Born René Juan Pérez Joglar, he studied fine art for 8 years, before launching an independent career as a lyricist, performer and director of many his own music videos. His lyrics have been lauded by critics and studied by academics at universities around the world.

Residente spent more than a decade as the voice of Calle 13, the genre-splicing Puerto Rican duo of Residente and Visitante — his half brother Eduardo José Cabra Martinez — who composed and produced the music. Calle 13 started out close to reggaeton and socially conscious hip-hop but its ideas advanced exponentially through its five albums.

Calle 13 later dipped into hip-hop, salsa, klezmer, Native American chants, hard rock, even Irish jigs, while Residente’s lyrics offered sociopolitical commentary, raunch, science fiction and solidarity with a worldwide underclass. On tour, the group sometimes collected admission prices in food, to be distributed to the local poor or disaster victims. Residente often displayed political slogans on his T-shirt or his painted chest.

Calle 13 quickly reached the arena circuit across Latin America, their 2011 song Latinoamérica, featuring celebrated singers from Peru, Brazil and Colombia, becoming a hemispheric anthem. After the tour that followed their remarkable 2014 album, “Multi_Viral,” both an embrace of and critique of internet culture, Residente and Visitante went separate ways, and Residente became the architect of his own music.

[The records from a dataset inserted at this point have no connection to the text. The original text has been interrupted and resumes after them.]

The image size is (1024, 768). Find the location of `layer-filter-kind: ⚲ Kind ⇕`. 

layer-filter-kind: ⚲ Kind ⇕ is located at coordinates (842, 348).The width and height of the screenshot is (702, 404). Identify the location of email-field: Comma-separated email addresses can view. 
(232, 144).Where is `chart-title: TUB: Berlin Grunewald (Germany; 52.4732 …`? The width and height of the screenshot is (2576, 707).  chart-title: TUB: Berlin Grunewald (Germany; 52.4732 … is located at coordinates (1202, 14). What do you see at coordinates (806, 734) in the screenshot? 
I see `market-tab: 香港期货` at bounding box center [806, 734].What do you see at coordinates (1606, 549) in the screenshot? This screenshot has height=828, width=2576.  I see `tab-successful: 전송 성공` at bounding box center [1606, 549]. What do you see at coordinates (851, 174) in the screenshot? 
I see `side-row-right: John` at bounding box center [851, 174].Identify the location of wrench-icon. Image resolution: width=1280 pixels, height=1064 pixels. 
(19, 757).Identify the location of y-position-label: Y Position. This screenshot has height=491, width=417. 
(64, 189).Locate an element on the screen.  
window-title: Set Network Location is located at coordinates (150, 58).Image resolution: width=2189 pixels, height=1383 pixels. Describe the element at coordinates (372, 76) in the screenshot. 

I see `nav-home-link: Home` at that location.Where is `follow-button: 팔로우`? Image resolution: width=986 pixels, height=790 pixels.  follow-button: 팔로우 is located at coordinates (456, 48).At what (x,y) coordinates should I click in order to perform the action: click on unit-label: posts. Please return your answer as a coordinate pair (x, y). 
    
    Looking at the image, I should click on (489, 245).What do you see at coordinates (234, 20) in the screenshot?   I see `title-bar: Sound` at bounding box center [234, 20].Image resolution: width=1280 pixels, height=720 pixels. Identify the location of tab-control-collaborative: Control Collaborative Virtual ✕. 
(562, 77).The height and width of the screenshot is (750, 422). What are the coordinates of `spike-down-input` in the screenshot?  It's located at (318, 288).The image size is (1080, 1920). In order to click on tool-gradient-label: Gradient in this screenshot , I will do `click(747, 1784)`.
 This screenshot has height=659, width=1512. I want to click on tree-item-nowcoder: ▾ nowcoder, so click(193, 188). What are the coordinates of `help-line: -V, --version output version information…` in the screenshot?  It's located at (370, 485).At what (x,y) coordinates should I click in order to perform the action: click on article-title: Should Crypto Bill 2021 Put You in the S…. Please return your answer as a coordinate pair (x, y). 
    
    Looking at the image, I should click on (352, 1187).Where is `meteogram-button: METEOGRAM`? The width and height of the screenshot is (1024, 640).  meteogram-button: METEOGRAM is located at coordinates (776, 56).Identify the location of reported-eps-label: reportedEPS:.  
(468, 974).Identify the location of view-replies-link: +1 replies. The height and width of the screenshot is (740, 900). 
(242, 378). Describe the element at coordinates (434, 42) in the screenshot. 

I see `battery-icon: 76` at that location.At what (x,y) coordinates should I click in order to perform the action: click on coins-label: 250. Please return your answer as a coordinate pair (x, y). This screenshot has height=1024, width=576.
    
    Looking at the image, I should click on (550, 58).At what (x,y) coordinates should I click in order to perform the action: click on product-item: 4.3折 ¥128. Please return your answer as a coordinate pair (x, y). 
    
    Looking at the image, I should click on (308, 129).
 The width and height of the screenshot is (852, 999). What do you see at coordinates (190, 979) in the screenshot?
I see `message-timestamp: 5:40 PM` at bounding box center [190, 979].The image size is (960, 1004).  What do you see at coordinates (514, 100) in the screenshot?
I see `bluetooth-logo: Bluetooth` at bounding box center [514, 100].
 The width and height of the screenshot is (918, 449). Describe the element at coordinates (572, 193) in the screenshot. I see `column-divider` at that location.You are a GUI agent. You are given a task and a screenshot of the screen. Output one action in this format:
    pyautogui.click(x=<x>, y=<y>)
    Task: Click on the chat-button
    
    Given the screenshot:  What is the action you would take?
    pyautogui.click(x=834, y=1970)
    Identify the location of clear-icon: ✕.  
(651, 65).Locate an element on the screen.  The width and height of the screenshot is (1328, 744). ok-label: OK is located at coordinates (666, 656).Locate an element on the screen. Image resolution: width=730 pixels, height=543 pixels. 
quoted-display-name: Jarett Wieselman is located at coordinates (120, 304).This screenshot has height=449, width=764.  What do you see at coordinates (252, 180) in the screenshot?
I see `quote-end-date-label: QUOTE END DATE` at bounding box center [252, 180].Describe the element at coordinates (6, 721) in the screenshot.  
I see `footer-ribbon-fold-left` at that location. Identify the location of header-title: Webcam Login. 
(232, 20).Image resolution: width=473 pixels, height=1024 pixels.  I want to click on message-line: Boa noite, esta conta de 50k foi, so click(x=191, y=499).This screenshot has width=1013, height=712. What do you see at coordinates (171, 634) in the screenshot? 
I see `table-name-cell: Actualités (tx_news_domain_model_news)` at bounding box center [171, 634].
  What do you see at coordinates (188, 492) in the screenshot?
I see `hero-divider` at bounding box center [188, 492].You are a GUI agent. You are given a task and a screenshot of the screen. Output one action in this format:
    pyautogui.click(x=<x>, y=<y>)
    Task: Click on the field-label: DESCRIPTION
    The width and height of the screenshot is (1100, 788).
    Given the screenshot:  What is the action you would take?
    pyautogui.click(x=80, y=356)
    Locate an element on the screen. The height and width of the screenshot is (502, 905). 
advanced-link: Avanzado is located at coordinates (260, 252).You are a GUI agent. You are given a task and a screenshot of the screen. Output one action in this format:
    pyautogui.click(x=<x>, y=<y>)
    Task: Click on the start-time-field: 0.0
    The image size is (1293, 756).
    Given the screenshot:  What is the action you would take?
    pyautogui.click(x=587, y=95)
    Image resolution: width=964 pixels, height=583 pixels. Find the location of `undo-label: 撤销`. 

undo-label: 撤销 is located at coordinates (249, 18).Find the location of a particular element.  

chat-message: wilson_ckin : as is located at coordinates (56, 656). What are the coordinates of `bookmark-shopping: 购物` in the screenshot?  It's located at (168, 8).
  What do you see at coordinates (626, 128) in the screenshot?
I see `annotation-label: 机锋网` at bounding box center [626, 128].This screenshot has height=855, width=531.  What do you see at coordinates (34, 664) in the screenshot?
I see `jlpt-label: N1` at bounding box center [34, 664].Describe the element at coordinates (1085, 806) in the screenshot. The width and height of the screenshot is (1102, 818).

A few years ago, Residente took a DNA test that traced his genes back to 10 vastly different parts of the world – from his native Puerto Rico to Armenia, Ghana to China. An artist long invested in breaking down boundaries of all kinds, he decided that these results would serve as the conceptual framework for his next project in 2017 – the self-titled LP Residente. The album won the Latin Grammy for best urban music album and was named Billboard’s Best Spanish Language Album of the Year.

He is  recognised for his commitment to social justice, championing educational and native rights across Latin America. In November 2015, Residente received the Nobel Peace Summit Award for his commitment to social awareness and promoting peace. He has also served as the spokesperson for several UNICEF and Amnesty International campaigns.